Everyone demos RAG with clean PDFs. Nobody talks about the ugly parts.

The problem with toy examples

Most RAG tutorials go: chunk your docs → embed them → store in a vector DB → retrieve top-k → feed to LLM. Works great on Wikipedia articles. Falls apart in production.

Here's what actually went wrong when I built one:

1. Chunk size matters more than anything

I started with 512-token chunks. The retrieval was garbage. The issue: my documents had context that spanned paragraphs — splitting mid-thought meant the retrieved chunk was meaningless without what came before.

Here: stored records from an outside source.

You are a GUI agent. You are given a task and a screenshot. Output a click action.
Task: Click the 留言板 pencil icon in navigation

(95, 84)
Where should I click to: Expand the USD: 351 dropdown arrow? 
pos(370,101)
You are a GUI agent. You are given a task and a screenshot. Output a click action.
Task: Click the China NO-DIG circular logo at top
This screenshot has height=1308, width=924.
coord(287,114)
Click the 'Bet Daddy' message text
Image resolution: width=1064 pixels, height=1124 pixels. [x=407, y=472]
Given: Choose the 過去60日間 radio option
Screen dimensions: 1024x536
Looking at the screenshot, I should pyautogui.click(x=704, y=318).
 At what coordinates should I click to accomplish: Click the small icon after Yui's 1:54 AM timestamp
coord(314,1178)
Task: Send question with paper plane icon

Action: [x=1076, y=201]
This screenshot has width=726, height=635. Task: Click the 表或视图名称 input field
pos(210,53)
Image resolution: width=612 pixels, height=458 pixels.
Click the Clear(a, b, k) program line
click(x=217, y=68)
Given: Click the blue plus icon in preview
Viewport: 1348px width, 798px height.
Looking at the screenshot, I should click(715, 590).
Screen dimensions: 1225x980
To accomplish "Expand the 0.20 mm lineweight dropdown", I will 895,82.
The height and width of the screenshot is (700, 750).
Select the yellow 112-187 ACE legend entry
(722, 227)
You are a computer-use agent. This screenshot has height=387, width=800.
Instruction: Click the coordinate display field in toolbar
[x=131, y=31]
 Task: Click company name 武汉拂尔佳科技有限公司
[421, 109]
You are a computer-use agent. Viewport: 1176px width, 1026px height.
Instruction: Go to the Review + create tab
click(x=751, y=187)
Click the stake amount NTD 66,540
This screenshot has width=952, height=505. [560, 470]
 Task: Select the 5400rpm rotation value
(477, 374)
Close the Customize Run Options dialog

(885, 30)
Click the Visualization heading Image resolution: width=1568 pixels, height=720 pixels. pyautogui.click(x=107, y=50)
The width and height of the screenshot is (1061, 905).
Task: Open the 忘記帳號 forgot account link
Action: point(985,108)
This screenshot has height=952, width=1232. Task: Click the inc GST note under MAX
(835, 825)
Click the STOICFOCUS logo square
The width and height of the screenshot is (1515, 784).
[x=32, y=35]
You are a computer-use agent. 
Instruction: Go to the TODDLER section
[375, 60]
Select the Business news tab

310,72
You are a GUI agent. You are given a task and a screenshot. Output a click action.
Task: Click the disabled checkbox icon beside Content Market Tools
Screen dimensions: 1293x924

Switched to semantic chunking (splitting on paragraph boundaries rather than token count) and retrieval quality jumped immediately.

2. Embedding staleness

When users updated their data, the embeddings weren't regenerating. So queries were returning results based on old state. Had to build an explicit invalidation layer — whenever a record updates, queue a re-embed job.

3. Retrieval ≠ relevance

Top-k cosine similarity returns the most similar chunks, not the most relevant ones. Sometimes the top 3 chunks are all saying the same thing from different angles. Added a re-ranking step using a cross-encoder — slower, but the LLM answers got dramatically better.

What I'd do differently

Start with hybrid search (BM25 + vectors) from day one
Build an eval harness before you build the pipeline
Log every retrieval with the final answer — you'll spot patterns fast

Still a work in progress. But it's in production and it works.